Using Windows 7 + python 2.6, I am trying to run a simulation model in parallel. I can launch multiple instances of the executable by double-clicking on them in my file browser. However, asynchronous calls with Popen result in each successive instance interrupting the previous one. For what it's worth, the executable returns text to the console, but I don't need to collect results interactively.
Here's where I am so far:
import multiprocessing, subprocess
def run(c):
exe = os.path.join("<location>","folder",str(c),"program.exe")
run = os.path.join("<location>","folder",str(c),"run.dat")
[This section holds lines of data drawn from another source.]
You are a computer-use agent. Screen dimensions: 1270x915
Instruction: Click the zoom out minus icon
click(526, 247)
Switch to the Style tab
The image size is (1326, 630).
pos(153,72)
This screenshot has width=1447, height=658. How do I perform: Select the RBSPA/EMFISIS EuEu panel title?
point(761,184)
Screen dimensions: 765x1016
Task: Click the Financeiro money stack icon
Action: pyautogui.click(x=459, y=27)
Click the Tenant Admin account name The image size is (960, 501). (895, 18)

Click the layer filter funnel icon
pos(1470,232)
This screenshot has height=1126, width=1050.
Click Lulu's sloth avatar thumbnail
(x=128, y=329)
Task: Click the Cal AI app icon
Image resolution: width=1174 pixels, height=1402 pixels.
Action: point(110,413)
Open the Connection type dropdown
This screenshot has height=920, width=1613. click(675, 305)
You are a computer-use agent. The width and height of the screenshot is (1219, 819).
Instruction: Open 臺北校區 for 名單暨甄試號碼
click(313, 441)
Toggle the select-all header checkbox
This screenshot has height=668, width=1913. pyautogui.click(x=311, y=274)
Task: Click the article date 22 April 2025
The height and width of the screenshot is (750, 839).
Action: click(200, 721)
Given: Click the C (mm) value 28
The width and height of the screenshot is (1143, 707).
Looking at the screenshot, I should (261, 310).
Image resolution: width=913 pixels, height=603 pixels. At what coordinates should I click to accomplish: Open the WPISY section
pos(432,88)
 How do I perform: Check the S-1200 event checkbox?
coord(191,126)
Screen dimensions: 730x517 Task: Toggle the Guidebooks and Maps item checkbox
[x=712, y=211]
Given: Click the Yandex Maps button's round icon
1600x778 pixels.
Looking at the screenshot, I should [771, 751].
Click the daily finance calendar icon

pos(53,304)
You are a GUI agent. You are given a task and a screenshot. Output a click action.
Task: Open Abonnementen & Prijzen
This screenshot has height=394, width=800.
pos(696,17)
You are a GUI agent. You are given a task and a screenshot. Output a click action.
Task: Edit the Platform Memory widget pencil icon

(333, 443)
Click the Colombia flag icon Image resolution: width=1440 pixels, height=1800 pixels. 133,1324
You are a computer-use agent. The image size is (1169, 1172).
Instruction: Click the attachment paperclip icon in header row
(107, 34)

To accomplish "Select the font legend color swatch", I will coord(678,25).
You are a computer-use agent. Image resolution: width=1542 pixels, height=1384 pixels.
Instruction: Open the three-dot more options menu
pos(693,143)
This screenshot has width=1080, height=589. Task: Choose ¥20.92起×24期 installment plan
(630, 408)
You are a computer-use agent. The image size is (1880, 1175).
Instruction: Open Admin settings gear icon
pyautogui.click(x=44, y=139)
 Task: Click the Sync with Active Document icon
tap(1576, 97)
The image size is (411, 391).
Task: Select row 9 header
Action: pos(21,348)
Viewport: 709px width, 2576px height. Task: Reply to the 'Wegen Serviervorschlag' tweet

subprocess.Popen([exe,run],creationflags = subprocess.CREATE_NEW_CONSOLE)
def main():
pool = multiprocessing.Pool(3)
for c in range(10):
pool.apply_async(run,(str(c),))
pool.close()
pool.join()
if __name__ == '__main__':
main()
After scouring SO for a solution, I've learned that using multiprocessing may be redundant, but I need some way to limit the number of cores working.
Enabled by #J.F. Sebastian's comment regarding the cwd argument.
import multiprocessing, subprocess
def run(c):
exe = os.path.join("<location>","folder",str(c),"program.exe")
run = os.path.join("<location>","folder",str(c),"run.dat")
subprocess.check_call([exe,run],cwd=os.path.join("<location>","folder"),creationflags = subprocess.CREATE_NEW_CONSOLE)
def main():
pool = multiprocessing.Pool(3)
for c in range(10):
pool.apply_async(run,(str(c),))
pool.close()
pool.join()
if __name__ == '__main__':
main()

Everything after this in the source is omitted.